McCullough, M. L. et al. Metabolomic markers of healthy dietary patterns in US postmenopausal women. The American Journal of Clinical Nutrition 109, 1439-1451 (2019).
Background: Healthy diet patterns are associated with lower risk of cancer and other chronic diseases. Metabolomics has the potential to expand dietary biomarker development to include dietary patterns, which may provide a complement or alternative to self-reported diet.
Objective: This study examined the correlation of serum untargeted metabolomic markers with 4 diet pattern scores-the alternate Mediterranean diet score (aMED), alternate Healthy Eating Index (AHEI)-2010, the Dietary Approaches to Stop Hypertension (DASH) diet, and the Healthy Eating Index (HEI)-2015-and used multivariate methods to identify discriminatory metabolites for each pattern.
Methods: Among 1367 US postmenopausal women with serum metabolomic data in the Cancer Prevention Study-II Nutrition Cohort, we conducted partial correlation analysis, adjusted for demographic and lifestyle variables, to examine cross-sectional correlations between serum metabolomic markers and healthy diet pattern scores. In a randomly selected “training” set (50%), we conducted orthogonal partial least-squares discriminant analysis to identify metabolites that discriminated the top from bottom diet score quintiles. Combinations of metabolites with a variable importance in projection (VIP) score ≥2.5 were tested for predictability in the “testing” set based on the use of receiver operating characteristic curves.

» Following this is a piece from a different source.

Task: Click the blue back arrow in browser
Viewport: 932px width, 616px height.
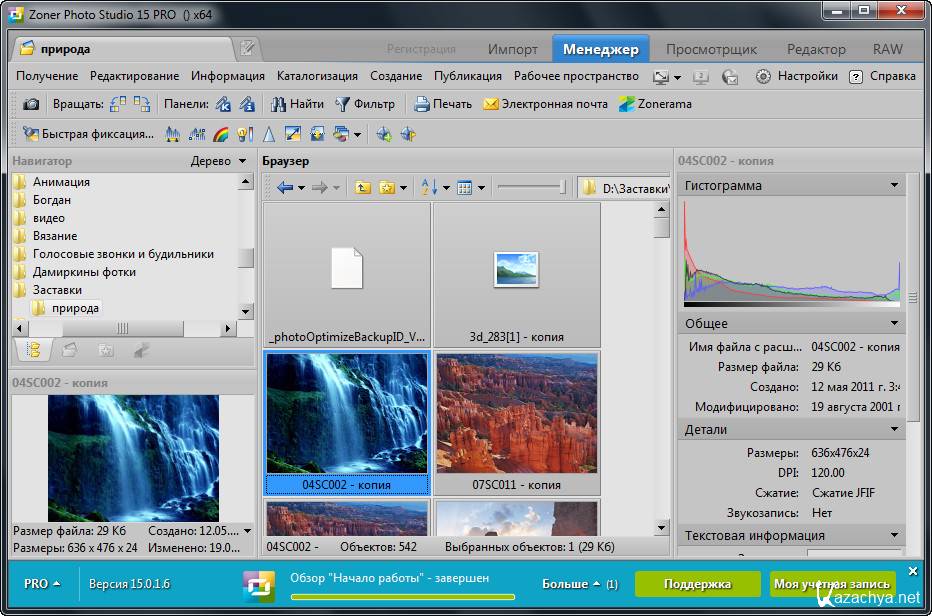Action: pos(285,187)
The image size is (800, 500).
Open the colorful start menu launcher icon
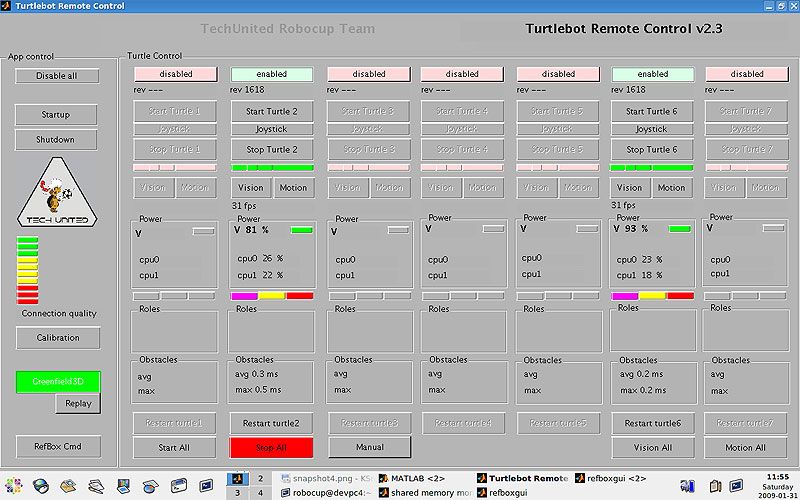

Results: Out of 1186 metabolites, 32 unique metabolites were considered discriminatory based on a VIP score ≥2.5 in the training dataset with some overlap across scores (aMED = 16; AHEI = 17; DASH = 13; HEI = 12). Spearman partial correlation analyses, applying a cut-point (|r| ≥ 0.15) and Bonferroni correction (P < 1.05 × 10-5), identified similar key metabolites. The top 5 metabolites for each pattern mostly distinguished high compared with low scores; 4 of the 5 (fish-derived) metabolites were the same for aMED and AHEI, 2 of which were identified for HEI; 4 DASH metabolites were unique.
Conclusions: Metabolomic methods that used a split-sample approach identified potential biomarkers for 4 healthy diet patterns. Similar metabolites across scores reflect fish consumption in healthy dietary patterns. These findings should be replicated in independent populations.
Keywords: biomarkers; diet; diet patterns; diet scores; metabolomics; postmenopausal women; prospective cohort.